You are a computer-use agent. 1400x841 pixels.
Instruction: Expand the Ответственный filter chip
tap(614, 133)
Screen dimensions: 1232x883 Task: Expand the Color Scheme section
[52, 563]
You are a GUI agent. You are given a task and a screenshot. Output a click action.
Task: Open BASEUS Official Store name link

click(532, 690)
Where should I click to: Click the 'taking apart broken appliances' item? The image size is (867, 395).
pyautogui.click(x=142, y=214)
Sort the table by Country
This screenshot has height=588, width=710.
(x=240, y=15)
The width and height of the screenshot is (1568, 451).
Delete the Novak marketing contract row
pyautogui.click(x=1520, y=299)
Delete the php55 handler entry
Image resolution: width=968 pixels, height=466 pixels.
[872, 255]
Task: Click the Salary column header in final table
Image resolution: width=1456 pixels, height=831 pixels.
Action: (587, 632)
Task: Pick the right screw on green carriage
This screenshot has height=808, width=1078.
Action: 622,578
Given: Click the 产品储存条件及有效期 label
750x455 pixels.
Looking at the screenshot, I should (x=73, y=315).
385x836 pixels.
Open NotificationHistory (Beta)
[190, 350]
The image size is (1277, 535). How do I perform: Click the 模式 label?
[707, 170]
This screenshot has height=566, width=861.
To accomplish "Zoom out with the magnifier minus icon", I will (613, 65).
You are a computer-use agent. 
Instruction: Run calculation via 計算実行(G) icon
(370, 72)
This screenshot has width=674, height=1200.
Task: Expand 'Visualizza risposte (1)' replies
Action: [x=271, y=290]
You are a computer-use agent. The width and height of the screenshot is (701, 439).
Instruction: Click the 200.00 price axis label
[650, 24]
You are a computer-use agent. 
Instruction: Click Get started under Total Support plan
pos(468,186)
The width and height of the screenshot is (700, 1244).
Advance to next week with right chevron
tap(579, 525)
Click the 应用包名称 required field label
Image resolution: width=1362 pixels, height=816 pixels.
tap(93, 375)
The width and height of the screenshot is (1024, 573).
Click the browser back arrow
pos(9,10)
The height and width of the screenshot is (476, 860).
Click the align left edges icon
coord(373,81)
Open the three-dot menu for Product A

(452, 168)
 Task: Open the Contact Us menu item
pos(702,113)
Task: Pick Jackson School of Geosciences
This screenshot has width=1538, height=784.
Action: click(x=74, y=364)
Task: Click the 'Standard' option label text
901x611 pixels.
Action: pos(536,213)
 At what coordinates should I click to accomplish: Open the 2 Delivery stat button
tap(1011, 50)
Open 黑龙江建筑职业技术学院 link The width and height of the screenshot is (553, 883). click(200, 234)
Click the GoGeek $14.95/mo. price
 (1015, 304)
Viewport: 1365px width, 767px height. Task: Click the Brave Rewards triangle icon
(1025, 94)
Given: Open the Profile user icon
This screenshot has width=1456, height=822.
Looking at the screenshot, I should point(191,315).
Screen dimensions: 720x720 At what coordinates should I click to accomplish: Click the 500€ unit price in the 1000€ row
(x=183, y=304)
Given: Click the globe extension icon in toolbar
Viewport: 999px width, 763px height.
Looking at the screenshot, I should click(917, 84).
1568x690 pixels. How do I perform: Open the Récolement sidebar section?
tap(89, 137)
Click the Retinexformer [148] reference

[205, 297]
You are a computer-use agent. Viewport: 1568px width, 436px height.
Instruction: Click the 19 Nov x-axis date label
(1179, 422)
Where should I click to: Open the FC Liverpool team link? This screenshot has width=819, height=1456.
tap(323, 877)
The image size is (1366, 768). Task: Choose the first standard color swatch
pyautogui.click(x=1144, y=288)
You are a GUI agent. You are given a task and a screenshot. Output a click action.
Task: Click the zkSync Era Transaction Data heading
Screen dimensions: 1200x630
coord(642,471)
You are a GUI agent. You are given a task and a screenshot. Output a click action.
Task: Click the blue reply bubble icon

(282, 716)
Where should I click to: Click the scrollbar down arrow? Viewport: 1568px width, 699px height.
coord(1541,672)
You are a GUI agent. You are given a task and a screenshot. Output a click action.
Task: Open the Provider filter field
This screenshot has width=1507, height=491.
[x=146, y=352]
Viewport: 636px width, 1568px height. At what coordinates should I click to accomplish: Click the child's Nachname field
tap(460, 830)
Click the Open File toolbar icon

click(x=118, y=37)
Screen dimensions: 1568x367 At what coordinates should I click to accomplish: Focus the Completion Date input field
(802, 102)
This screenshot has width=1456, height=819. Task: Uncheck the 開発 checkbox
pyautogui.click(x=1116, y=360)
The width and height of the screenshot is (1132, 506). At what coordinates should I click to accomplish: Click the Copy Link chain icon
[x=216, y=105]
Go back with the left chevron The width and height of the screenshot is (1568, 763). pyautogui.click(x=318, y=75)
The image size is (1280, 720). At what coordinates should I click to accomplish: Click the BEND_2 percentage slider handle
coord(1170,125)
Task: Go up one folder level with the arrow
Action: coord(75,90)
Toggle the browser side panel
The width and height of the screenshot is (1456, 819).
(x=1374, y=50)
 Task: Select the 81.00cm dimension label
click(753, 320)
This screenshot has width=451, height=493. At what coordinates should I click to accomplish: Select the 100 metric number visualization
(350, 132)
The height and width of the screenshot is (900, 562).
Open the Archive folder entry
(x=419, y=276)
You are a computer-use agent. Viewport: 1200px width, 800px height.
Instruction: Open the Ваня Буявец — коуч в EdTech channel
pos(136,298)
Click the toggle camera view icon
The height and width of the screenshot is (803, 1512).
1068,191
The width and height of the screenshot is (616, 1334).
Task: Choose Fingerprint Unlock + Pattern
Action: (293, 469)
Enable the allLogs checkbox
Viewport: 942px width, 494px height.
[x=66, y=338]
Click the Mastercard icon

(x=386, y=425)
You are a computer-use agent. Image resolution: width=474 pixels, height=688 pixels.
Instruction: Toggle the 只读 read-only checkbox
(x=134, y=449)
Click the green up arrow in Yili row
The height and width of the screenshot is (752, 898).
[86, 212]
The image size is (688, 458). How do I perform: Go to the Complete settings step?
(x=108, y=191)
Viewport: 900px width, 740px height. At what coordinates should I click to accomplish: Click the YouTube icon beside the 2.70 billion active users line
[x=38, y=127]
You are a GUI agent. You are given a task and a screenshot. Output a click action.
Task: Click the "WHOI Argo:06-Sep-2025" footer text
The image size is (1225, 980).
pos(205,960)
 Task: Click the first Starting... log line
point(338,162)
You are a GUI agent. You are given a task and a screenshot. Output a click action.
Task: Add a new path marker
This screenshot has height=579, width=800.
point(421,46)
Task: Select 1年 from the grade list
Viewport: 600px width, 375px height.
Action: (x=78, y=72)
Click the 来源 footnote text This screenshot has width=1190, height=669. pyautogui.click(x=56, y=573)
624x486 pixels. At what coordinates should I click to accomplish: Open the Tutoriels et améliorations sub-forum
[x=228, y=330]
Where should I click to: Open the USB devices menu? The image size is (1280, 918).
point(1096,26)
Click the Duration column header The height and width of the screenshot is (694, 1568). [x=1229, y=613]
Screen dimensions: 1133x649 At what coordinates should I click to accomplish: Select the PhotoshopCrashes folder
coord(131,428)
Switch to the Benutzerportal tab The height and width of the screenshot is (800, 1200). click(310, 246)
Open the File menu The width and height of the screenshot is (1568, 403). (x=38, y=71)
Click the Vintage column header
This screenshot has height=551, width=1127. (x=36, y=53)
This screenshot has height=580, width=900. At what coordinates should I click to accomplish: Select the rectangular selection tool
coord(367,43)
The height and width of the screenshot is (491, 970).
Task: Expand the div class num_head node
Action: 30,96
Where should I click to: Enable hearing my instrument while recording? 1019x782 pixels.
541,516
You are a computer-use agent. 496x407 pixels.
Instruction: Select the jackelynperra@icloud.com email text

ASSIGNED TASK
Retype the complete listing verbatim.

RESULT OF THIS EXERCISE
You are a computer-use agent. 1400x841 pixels.
Instruction: Expand the Ответственный filter chip
tap(614, 133)
Screen dimensions: 1232x883 Task: Expand the Color Scheme section
[52, 563]
You are a GUI agent. You are given a task and a screenshot. Output a click action.
Task: Open BASEUS Official Store name link

click(532, 690)
Where should I click to: Click the 'taking apart broken appliances' item? The image size is (867, 395).
pyautogui.click(x=142, y=214)
Sort the table by Country
This screenshot has height=588, width=710.
(x=240, y=15)
The width and height of the screenshot is (1568, 451).
Delete the Novak marketing contract row
pyautogui.click(x=1520, y=299)
Delete the php55 handler entry
Image resolution: width=968 pixels, height=466 pixels.
[872, 255]
Task: Click the Salary column header in final table
Image resolution: width=1456 pixels, height=831 pixels.
Action: (587, 632)
Task: Pick the right screw on green carriage
This screenshot has height=808, width=1078.
Action: 622,578
Given: Click the 产品储存条件及有效期 label
750x455 pixels.
Looking at the screenshot, I should (x=73, y=315).
385x836 pixels.
Open NotificationHistory (Beta)
[190, 350]
The image size is (1277, 535). How do I perform: Click the 模式 label?
[707, 170]
This screenshot has height=566, width=861.
To accomplish "Zoom out with the magnifier minus icon", I will (613, 65).
You are a computer-use agent. 
Instruction: Run calculation via 計算実行(G) icon
(370, 72)
This screenshot has width=674, height=1200.
Task: Expand 'Visualizza risposte (1)' replies
Action: [x=271, y=290]
You are a computer-use agent. The width and height of the screenshot is (701, 439).
Instruction: Click the 200.00 price axis label
[650, 24]
You are a computer-use agent. 
Instruction: Click Get started under Total Support plan
pos(468,186)
The width and height of the screenshot is (700, 1244).
Advance to next week with right chevron
tap(579, 525)
Click the 应用包名称 required field label
Image resolution: width=1362 pixels, height=816 pixels.
tap(93, 375)
The width and height of the screenshot is (1024, 573).
Click the browser back arrow
pos(9,10)
The height and width of the screenshot is (476, 860).
Click the align left edges icon
coord(373,81)
Open the three-dot menu for Product A

(452, 168)
 Task: Open the Contact Us menu item
pos(702,113)
Task: Pick Jackson School of Geosciences
This screenshot has width=1538, height=784.
Action: click(x=74, y=364)
Task: Click the 'Standard' option label text
901x611 pixels.
Action: pos(536,213)
 At what coordinates should I click to accomplish: Open the 2 Delivery stat button
tap(1011, 50)
Open 黑龙江建筑职业技术学院 link The width and height of the screenshot is (553, 883). click(200, 234)
Click the GoGeek $14.95/mo. price
 (1015, 304)
Viewport: 1365px width, 767px height. Task: Click the Brave Rewards triangle icon
(1025, 94)
Given: Open the Profile user icon
This screenshot has width=1456, height=822.
Looking at the screenshot, I should point(191,315).
Screen dimensions: 720x720 At what coordinates should I click to accomplish: Click the 500€ unit price in the 1000€ row
(x=183, y=304)
Given: Click the globe extension icon in toolbar
Viewport: 999px width, 763px height.
Looking at the screenshot, I should click(917, 84).
1568x690 pixels. How do I perform: Open the Récolement sidebar section?
tap(89, 137)
Click the Retinexformer [148] reference

[205, 297]
You are a computer-use agent. Viewport: 1568px width, 436px height.
Instruction: Click the 19 Nov x-axis date label
(1179, 422)
Where should I click to: Open the FC Liverpool team link? This screenshot has width=819, height=1456.
tap(323, 877)
The image size is (1366, 768). Task: Choose the first standard color swatch
pyautogui.click(x=1144, y=288)
You are a GUI agent. You are given a task and a screenshot. Output a click action.
Task: Click the zkSync Era Transaction Data heading
Screen dimensions: 1200x630
coord(642,471)
You are a GUI agent. You are given a task and a screenshot. Output a click action.
Task: Click the blue reply bubble icon

(282, 716)
Where should I click to: Click the scrollbar down arrow? Viewport: 1568px width, 699px height.
coord(1541,672)
You are a GUI agent. You are given a task and a screenshot. Output a click action.
Task: Open the Provider filter field
This screenshot has width=1507, height=491.
[x=146, y=352]
Viewport: 636px width, 1568px height. At what coordinates should I click to accomplish: Click the child's Nachname field
tap(460, 830)
Click the Open File toolbar icon

click(x=118, y=37)
Screen dimensions: 1568x367 At what coordinates should I click to accomplish: Focus the Completion Date input field
(802, 102)
This screenshot has width=1456, height=819. Task: Uncheck the 開発 checkbox
pyautogui.click(x=1116, y=360)
The width and height of the screenshot is (1132, 506). At what coordinates should I click to accomplish: Click the Copy Link chain icon
[x=216, y=105]
Go back with the left chevron The width and height of the screenshot is (1568, 763). pyautogui.click(x=318, y=75)
The image size is (1280, 720). At what coordinates should I click to accomplish: Click the BEND_2 percentage slider handle
coord(1170,125)
Task: Go up one folder level with the arrow
Action: coord(75,90)
Toggle the browser side panel
The width and height of the screenshot is (1456, 819).
(x=1374, y=50)
 Task: Select the 81.00cm dimension label
click(753, 320)
This screenshot has width=451, height=493. At what coordinates should I click to accomplish: Select the 100 metric number visualization
(350, 132)
The height and width of the screenshot is (900, 562).
Open the Archive folder entry
(x=419, y=276)
You are a computer-use agent. Viewport: 1200px width, 800px height.
Instruction: Open the Ваня Буявец — коуч в EdTech channel
pos(136,298)
Click the toggle camera view icon
The height and width of the screenshot is (803, 1512).
1068,191
The width and height of the screenshot is (616, 1334).
Task: Choose Fingerprint Unlock + Pattern
Action: (293, 469)
Enable the allLogs checkbox
Viewport: 942px width, 494px height.
[x=66, y=338]
Click the Mastercard icon

(x=386, y=425)
You are a computer-use agent. Image resolution: width=474 pixels, height=688 pixels.
Instruction: Toggle the 只读 read-only checkbox
(x=134, y=449)
Click the green up arrow in Yili row
The height and width of the screenshot is (752, 898).
[86, 212]
The image size is (688, 458). How do I perform: Go to the Complete settings step?
(x=108, y=191)
Viewport: 900px width, 740px height. At what coordinates should I click to accomplish: Click the YouTube icon beside the 2.70 billion active users line
[x=38, y=127]
You are a GUI agent. You are given a task and a screenshot. Output a click action.
Task: Click the "WHOI Argo:06-Sep-2025" footer text
The image size is (1225, 980).
pos(205,960)
 Task: Click the first Starting... log line
point(338,162)
You are a GUI agent. You are given a task and a screenshot. Output a click action.
Task: Add a new path marker
This screenshot has height=579, width=800.
point(421,46)
Task: Select 1年 from the grade list
Viewport: 600px width, 375px height.
Action: (x=78, y=72)
Click the 来源 footnote text This screenshot has width=1190, height=669. pyautogui.click(x=56, y=573)
624x486 pixels. At what coordinates should I click to accomplish: Open the Tutoriels et améliorations sub-forum
[x=228, y=330]
Where should I click to: Open the USB devices menu? The image size is (1280, 918).
point(1096,26)
Click the Duration column header The height and width of the screenshot is (694, 1568). [x=1229, y=613]
Screen dimensions: 1133x649 At what coordinates should I click to accomplish: Select the PhotoshopCrashes folder
coord(131,428)
Switch to the Benutzerportal tab The height and width of the screenshot is (800, 1200). click(310, 246)
Open the File menu The width and height of the screenshot is (1568, 403). (x=38, y=71)
Click the Vintage column header
This screenshot has height=551, width=1127. (x=36, y=53)
This screenshot has height=580, width=900. At what coordinates should I click to accomplish: Select the rectangular selection tool
coord(367,43)
The height and width of the screenshot is (491, 970).
Task: Expand the div class num_head node
Action: 30,96
Where should I click to: Enable hearing my instrument while recording? 1019x782 pixels.
541,516
You are a computer-use agent. 496x407 pixels.
Instruction: Select the jackelynperra@icloud.com email text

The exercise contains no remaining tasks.